DS Automobiles poinformował dziś, jakie będą ceny najmniejszego modelu marki – DS 3. Najtańsza wersja wyceniana jest na 66.900 zł. Za najdroższą zapłacić trzeba aż 131.900 zł, ale to wersja specjalna z 208-konnym silnikiem. Poniżej przedstawiam ceny za ten samochód, a na załączonych grafikach wyposażenie.

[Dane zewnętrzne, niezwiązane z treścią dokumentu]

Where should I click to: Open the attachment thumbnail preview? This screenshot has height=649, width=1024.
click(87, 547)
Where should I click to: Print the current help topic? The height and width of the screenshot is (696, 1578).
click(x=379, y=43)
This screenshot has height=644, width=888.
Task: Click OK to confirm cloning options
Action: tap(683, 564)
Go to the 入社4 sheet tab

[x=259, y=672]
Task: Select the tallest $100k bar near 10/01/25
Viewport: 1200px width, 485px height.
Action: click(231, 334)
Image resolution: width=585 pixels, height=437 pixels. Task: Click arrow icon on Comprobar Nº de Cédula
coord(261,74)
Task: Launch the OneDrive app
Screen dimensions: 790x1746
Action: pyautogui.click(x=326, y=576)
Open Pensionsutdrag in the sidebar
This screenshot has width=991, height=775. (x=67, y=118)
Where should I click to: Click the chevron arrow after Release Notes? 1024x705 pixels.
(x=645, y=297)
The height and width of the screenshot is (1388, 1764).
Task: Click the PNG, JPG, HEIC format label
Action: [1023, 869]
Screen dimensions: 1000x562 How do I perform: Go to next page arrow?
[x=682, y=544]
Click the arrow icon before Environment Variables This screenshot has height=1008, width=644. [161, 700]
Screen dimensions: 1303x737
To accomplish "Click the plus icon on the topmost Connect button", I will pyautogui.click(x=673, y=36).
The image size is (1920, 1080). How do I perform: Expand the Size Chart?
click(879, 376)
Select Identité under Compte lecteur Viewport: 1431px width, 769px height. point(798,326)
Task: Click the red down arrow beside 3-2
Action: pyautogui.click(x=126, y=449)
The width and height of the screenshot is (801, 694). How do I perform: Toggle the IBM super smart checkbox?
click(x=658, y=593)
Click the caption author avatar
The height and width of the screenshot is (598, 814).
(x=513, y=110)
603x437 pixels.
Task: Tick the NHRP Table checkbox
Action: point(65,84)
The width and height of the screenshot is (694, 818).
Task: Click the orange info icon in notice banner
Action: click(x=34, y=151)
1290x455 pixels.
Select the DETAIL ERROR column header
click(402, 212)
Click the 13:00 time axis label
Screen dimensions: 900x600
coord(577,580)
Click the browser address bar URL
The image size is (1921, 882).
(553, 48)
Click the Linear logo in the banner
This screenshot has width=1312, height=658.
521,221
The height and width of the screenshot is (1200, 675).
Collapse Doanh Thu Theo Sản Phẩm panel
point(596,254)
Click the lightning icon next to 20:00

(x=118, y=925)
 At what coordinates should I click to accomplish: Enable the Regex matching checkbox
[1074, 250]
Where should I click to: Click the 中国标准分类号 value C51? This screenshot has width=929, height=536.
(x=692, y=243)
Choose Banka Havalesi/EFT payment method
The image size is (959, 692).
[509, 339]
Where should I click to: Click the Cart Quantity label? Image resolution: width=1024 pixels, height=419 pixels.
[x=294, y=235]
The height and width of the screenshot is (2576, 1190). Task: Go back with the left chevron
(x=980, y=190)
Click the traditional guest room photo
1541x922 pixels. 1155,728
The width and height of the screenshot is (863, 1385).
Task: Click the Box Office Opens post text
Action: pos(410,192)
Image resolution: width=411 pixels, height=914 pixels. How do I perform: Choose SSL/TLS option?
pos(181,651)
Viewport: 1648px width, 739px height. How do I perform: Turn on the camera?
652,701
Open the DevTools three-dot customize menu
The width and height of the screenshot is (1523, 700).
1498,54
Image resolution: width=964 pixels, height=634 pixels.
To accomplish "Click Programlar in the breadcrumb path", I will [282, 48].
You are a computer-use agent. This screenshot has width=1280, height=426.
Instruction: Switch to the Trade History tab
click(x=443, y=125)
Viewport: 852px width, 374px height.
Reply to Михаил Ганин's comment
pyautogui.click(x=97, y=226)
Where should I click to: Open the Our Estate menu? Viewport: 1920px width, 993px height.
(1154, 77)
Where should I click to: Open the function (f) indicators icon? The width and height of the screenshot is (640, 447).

DS 3 Be Chic 1.2 PureTech 82 z 5-biegową skrzynią manualną – 66.900 zł;
DS 3 Be Chic 1.2 PureTech 110 Stop&Start z 5-biegową skrzynią manualną – 73.900 zł;
DS 3 Be Chic 1.2 PureTech 110 Stop&Start z 6-biegowym automatem EAT6 – 79.900 zł;
DS 3 Be Chic 1.2 PureTech 130 Stop&Start z 6-biegową skrzynią manualną – 78.900 zł;
DS 3 Be Chic 1.6 THP 165 Stop&Start z 6-biegową skrzynią manualną – 85.900 zł;
DS 3 GT Performance 1.6 THP 208 Stop&Start z 6-biegową skrzynią manualną – 117.900 zł;
DS 3 GT Performance Black 1.6 THP 208 Stop&Start z 6-biegową skrzynią manualną – 131.900 zł.
Cieszy fakt, że dopłata do automatu jest stosunkowo niewielka, tylko 6.000 zł, czyli w tym przypadku 8,1%. To całkiem rozsądna propozycja. Szkoda jedynie, że skrzynia EAT pojawia się tylko z jednym silnikiem.
Pamiętajcie, że teraz samochody marki DS mają jeden bazowy poziom wyposażenia, a całą potrzebną resztę klient dobiera sobie z cennika. Pozwala to niemal dowolnie konfigurować auta i dobrać je faktycznie dokładnie pod swoje potrzeby i oczekiwania. Nie ma już tak, że kupuje się jedną, czy kilka opcji, o jakich by się nawet nie pomyślało tylko po to, by mieć coś, na czym człowiekowi zależy.
To chyba lepsze rozwiązanie. Zapoznajcie się więc z cenami opcji i konfigurujcie do woli. Tanio nie jest, ale w końcu otrzymujemy samochód wyjątkowy marki mającej ambicję być uznawaną za premium. To musi kosztować. Zresztą w przypadku modeli niektórych innych producentów jest jeszcze drożej, więc DS Automobiles faktycznie nie ceni się jakoś przesadnie wysoko.
Mnie dziwi tylko jedno – że za Mirror Screen dopłacać trzeba nawet w najbogatszych wersjach. Wszak to jedynie 800 zł, a realna wartość tego rozwiązania jest pewnie dużo niższa. No ale to klienci zdecydują.